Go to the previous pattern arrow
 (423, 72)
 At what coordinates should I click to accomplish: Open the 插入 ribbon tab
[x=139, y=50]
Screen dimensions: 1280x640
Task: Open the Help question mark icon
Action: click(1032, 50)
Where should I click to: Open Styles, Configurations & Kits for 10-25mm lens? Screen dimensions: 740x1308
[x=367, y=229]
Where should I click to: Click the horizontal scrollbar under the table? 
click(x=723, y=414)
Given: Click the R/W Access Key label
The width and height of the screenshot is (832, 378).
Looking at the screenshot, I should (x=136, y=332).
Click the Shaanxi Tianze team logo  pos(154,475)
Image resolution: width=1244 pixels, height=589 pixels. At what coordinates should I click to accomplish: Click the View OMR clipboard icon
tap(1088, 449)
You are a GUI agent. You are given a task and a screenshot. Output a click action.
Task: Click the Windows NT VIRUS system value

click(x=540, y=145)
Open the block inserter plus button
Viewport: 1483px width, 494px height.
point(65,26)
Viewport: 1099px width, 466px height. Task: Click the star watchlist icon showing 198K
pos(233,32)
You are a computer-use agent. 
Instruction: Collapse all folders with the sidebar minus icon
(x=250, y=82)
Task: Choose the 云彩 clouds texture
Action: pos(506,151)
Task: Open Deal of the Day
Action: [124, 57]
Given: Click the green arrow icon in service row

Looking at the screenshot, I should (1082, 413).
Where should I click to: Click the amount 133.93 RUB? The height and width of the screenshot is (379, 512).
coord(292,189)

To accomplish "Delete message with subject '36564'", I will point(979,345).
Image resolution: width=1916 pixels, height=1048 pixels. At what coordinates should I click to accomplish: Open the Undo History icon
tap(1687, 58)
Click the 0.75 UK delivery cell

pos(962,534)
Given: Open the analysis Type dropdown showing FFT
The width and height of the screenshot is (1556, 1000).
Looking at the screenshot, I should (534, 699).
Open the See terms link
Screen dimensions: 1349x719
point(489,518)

ABOUT THIS TASK:
Give again, unchanged, the lines running from the top of the material above through the line that has "Click the Shaanxi", and nothing more.

SOLVED EXERCISE:
Go to the previous pattern arrow
 (423, 72)
 At what coordinates should I click to accomplish: Open the 插入 ribbon tab
[x=139, y=50]
Screen dimensions: 1280x640
Task: Open the Help question mark icon
Action: click(1032, 50)
Where should I click to: Open Styles, Configurations & Kits for 10-25mm lens? Screen dimensions: 740x1308
[x=367, y=229]
Where should I click to: Click the horizontal scrollbar under the table? 
click(x=723, y=414)
Given: Click the R/W Access Key label
The width and height of the screenshot is (832, 378).
Looking at the screenshot, I should (x=136, y=332).
Click the Shaanxi Tianze team logo  pos(154,475)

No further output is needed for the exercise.